> _READING TEXT_
start
Shameless

Many businesses have compliance officers. It is the responsibility of these members of staff to ensure that a firm complies with all the legal and regulatory requirements laid upon it. However, I am going to suggest that there is a different understanding of compliance which is a significant dimension in the various scandals that have come to light in recent months. Whether it is the Post Office, or the entire system of politics and health care provision, in the case of contaminated blood, something has led seemingly intelligent and responsible people not only to fail to act, but to actively work to suppress concerns and continue with dangerous treatments for which other – safer – options were available. What has led these people to comply with behaviours and a culture they knew to be wrong?
end
Reproduce the passage on compliance word for word, from "Many businesses have" up to and including "to be wrong?". The records aren't needed for any of this work.

> _DATA SUPPLIED_
start
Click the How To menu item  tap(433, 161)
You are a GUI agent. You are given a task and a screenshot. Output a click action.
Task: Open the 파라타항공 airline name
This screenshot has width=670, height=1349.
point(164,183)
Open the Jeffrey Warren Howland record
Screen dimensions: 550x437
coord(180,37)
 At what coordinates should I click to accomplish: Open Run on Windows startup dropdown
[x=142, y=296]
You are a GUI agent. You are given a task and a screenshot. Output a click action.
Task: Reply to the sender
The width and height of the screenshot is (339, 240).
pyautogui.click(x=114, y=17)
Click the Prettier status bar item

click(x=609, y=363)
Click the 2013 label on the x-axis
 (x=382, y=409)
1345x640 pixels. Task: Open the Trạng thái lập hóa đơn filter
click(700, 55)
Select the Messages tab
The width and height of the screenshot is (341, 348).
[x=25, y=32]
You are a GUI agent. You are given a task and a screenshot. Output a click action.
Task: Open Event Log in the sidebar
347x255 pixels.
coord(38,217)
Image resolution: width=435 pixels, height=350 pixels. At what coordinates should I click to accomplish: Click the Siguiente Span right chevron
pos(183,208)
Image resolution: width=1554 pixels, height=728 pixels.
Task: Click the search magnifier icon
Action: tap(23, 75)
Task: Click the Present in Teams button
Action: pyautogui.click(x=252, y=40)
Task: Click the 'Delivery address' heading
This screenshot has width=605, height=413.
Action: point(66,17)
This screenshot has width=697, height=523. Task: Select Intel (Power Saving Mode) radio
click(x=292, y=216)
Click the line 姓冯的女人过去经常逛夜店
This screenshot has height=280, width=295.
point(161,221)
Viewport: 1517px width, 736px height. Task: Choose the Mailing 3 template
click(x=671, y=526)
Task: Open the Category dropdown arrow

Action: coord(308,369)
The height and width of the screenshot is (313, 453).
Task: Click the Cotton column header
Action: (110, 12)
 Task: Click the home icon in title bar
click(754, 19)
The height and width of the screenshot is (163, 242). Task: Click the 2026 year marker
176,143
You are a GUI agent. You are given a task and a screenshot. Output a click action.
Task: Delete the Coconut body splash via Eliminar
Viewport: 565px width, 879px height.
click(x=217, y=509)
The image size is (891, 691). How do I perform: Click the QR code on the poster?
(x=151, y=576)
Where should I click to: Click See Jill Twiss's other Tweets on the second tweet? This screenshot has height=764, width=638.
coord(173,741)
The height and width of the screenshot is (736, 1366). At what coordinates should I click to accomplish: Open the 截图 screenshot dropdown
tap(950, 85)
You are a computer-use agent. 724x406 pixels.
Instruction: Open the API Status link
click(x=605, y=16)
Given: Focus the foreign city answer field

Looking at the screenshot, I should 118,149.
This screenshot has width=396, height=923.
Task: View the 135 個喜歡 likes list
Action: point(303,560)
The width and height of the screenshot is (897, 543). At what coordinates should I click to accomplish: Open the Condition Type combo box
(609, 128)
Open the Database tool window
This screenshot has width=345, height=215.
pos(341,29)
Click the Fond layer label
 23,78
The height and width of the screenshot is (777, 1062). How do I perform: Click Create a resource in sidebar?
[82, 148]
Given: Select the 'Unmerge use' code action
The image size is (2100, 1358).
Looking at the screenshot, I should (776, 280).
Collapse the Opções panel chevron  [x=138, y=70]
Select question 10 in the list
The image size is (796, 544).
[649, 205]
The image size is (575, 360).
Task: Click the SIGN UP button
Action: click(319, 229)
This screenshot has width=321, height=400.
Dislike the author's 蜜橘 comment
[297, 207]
end
> _ANSWER FOR THE TASK_
Many businesses have compliance officers. It is the responsibility of these members of staff to ensure that a firm complies with all the legal and regulatory requirements laid upon it. However, I am going to suggest that there is a different understanding of compliance which is a significant dimension in the various scandals that have come to light in recent months. Whether it is the Post Office, or the entire system of politics and health care provision, in the case of contaminated blood, something has led seemingly intelligent and responsible people not only to fail to act, but to actively work to suppress concerns and continue with dangerous treatments for which other – safer – options were available. What has led these people to comply with behaviours and a culture they knew to be wrong?